-- EXTRAIT À LIRE --
»»

Le 23 juin 1912 vit la naissance d'Alan Turing, véritable génie qui donna naissance à nombre de principes de l'informatique théorique. Pourtant, il mourut en 1954, l'année même qui vit le début de la production des premiers transistors en silicium, ancêtres des processeurs. Alors que l'ordinateur n'était encore qu'à ses tout débuts, Alan Turing entrevit le jour où le dialogue avec lui deviendrait indiscernable du dialogue avec l'Homme…
Un ordinateur dans la tête
Comment donner la mesure des formidables contributions d'Alan Turing, et de son prolifique génie né beaucoup trop tôt ? Les principes imaginés par cet Anglais né en Inde Britannique, résolument en avance sur son temps, sont toujours d'actualité aujourd'hui.
Si l'informatique lui doit beaucoup, il n'en est pas à proprement parler "l'inventeur", bien qu'on lui en donne parfois le titre. Comme nombre de technologies, celle-ci est née par petites touches au fil des âges, du boulier au métier à tisser, en passant par la Pascaline. Turing était assis sur les épaules d'autres géants comme lui.
Féru de mathématiques dès son plus jeune âge, il démontre à l'âge de 23 ans l'impossibilité de résoudre un défi lancé par David Hilbert en 1928, le problème de la décision. Il y parvient indépendamment de la démonstration d'Alonzo Church, arrivée un an plus tôt (ce dernier sera par la suite son professeur), mais celle de Turing laissera une trace indélébile dans la théorie informatique : pour parvenir à ses fins, Turing conçoit une machine théorique, capable de simuler la logique de tout algorithme. L'objectif de cette machine imaginaire était de déterminer les limites théoriques du calcul mécanique. Il en décrit le fonctionnement, illustré par le "doodle" de Google qui célèbre sa naissance.
La machine de Turing (car c'est le nom que l'Histoire lui attribuera) est capable de lire, d'écrire et d'effacer des instructions sur une bande de papier infinie, et de la faire dérouler vers la gauche ou la droite, en exécutant les instructions qui modifient son état. Turing tenait là l'essence même de ce qui deviendrait plus tard l'ordinateur, mais sa machine devrait également s'avérer précieuse pour résoudre nombre de problèmes théoriques. Aujourd'hui encore c'est le mètre étalon des modèles de la complexité algorithmique, comme le célèbre P = NP, qui attend toujours sa résolution. Turing affinera son modèle en concevant une machine universelle capable de calculer tout ce qui peut être calculable (et donc de simuler d'autres machines de Turing). Si la machine de Turing est longtemps restée purement théorique, et même depuis simulée par les ordinateurs eux-mêmes, on en trouve des modèles mécaniques réels réalisés par des passionnés depuis une trentaine d'années.

««

-- DONNÉES FOURNIES --

»»

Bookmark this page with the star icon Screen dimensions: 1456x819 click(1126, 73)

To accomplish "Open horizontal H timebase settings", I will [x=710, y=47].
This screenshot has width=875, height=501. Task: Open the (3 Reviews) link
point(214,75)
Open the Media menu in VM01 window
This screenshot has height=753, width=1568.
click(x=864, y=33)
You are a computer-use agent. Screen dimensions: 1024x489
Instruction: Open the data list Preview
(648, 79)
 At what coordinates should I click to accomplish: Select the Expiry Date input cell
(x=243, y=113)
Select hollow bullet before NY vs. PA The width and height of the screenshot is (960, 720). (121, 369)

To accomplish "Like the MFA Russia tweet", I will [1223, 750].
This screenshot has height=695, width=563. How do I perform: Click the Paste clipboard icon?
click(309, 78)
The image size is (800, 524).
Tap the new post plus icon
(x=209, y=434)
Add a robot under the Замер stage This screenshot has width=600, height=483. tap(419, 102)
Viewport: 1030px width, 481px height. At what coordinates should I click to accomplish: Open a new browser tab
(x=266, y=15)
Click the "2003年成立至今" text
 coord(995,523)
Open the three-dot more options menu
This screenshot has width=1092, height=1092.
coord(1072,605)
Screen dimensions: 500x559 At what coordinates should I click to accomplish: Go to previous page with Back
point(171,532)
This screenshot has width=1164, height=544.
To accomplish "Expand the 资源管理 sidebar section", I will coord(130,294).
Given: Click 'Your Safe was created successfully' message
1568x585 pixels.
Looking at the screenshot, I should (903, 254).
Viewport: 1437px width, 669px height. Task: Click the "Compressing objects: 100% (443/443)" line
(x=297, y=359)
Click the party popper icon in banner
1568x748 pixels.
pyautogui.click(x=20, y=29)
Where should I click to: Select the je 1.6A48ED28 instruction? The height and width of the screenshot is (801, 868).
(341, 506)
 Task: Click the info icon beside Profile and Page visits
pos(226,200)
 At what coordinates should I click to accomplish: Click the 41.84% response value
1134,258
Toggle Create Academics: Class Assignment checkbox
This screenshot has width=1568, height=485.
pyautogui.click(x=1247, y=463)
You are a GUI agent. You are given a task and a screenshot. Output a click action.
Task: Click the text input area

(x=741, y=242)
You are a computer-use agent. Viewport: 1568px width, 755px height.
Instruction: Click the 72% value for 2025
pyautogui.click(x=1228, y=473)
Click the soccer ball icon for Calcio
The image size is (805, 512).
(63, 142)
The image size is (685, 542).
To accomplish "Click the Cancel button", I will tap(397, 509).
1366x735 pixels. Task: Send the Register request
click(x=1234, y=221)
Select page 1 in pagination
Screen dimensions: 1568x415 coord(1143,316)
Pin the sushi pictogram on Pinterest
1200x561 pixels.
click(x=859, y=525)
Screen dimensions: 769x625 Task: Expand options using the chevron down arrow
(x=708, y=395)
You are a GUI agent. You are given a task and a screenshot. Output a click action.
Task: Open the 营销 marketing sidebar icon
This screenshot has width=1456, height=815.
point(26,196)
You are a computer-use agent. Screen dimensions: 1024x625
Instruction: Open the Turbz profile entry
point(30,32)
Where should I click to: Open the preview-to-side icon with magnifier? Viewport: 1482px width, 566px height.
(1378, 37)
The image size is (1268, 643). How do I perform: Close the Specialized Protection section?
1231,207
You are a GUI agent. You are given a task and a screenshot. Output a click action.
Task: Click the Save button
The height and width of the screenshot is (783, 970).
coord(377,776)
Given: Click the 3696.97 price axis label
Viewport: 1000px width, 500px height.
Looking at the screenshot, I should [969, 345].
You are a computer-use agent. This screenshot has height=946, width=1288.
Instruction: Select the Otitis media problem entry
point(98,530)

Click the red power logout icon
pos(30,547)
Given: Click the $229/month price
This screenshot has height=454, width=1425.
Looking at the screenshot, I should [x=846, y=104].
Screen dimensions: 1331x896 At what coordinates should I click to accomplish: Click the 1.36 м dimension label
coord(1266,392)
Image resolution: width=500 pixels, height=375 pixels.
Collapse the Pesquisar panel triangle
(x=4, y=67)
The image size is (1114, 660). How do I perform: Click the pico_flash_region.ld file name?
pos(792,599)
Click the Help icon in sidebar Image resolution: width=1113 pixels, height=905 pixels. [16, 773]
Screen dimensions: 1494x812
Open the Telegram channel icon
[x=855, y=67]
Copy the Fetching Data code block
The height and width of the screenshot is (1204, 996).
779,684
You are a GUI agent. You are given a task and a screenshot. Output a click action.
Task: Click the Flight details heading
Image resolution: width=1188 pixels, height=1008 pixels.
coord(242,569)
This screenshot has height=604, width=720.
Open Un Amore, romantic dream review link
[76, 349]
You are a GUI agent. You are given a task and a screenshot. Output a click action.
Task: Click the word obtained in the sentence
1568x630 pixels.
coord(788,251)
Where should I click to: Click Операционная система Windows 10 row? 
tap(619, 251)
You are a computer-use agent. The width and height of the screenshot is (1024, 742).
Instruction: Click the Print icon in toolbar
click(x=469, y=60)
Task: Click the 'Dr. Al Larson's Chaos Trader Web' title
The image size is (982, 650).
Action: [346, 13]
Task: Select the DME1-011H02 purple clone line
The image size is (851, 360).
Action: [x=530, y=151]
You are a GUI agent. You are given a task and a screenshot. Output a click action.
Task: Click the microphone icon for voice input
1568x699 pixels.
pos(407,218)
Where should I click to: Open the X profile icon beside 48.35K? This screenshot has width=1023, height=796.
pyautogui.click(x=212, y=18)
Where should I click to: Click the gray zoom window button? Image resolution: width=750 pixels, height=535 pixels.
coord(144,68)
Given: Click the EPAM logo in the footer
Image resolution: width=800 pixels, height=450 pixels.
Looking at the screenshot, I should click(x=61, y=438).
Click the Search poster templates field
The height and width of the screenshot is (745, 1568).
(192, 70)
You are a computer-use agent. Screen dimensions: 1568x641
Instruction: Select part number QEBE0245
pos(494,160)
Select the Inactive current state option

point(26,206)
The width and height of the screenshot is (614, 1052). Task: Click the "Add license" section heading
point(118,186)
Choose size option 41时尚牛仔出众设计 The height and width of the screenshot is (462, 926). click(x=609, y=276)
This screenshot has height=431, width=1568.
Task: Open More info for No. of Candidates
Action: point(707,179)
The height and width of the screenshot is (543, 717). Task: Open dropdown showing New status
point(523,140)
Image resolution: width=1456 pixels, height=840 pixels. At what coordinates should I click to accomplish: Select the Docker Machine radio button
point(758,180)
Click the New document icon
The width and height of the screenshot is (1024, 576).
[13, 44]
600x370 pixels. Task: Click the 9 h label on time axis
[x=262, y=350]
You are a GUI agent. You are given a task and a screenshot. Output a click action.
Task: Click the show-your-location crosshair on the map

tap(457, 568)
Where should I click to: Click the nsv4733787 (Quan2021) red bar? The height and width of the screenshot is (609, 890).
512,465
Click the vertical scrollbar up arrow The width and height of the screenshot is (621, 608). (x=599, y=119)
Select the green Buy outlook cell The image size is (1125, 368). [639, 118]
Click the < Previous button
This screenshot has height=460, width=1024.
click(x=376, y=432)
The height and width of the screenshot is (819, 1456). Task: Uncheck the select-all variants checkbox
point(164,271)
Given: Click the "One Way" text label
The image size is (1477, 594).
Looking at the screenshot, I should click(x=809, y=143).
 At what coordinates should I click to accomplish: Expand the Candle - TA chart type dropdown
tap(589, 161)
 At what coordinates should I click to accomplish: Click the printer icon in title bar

««

-- CONSIGNES DE TRAVAIL --
1. Extrayez du texte sur Alan Turing le passage qui commence aux mots « Féru de mathématiques » et s'arrête après les mots « célèbre sa naissance. ».
2. Dans le texte sur Alan Turing, réécrivez plus brièvement le paragraphe qui commence par « Si l'informatique lui doit beaucoup » en gardant ses faits principaux.

-- RÉPONSES AUX CONSIGNES --
1.
Féru de mathématiques dès son plus jeune âge, il démontre à l'âge de 23 ans l'impossibilité de résoudre un défi lancé par David Hilbert en 1928, le problème de la décision. Il y parvient indépendamment de la démonstration d'Alonzo Church, arrivée un an plus tôt (ce dernier sera par la suite son professeur), mais celle de Turing laissera une trace indélébile dans la théorie informatique : pour parvenir à ses fins, Turing conçoit une machine théorique, capable de simuler la logique de tout algorithme. L'objectif de cette machine imaginaire était de déterminer les limites théoriques du calcul mécanique. Il en décrit le fonctionnement, illustré par le "doodle" de Google qui célèbre sa naissance.

2. L'informatique doit beaucoup à Turing, mais il n'en est pas à proprement parler l'inventeur, même si on lui prête parfois ce titre. Comme bien des technologies, elle est née peu à peu, du boulier au métier à tisser en passant par la Pascaline, et Turing s'appuyait sur d'autres géants.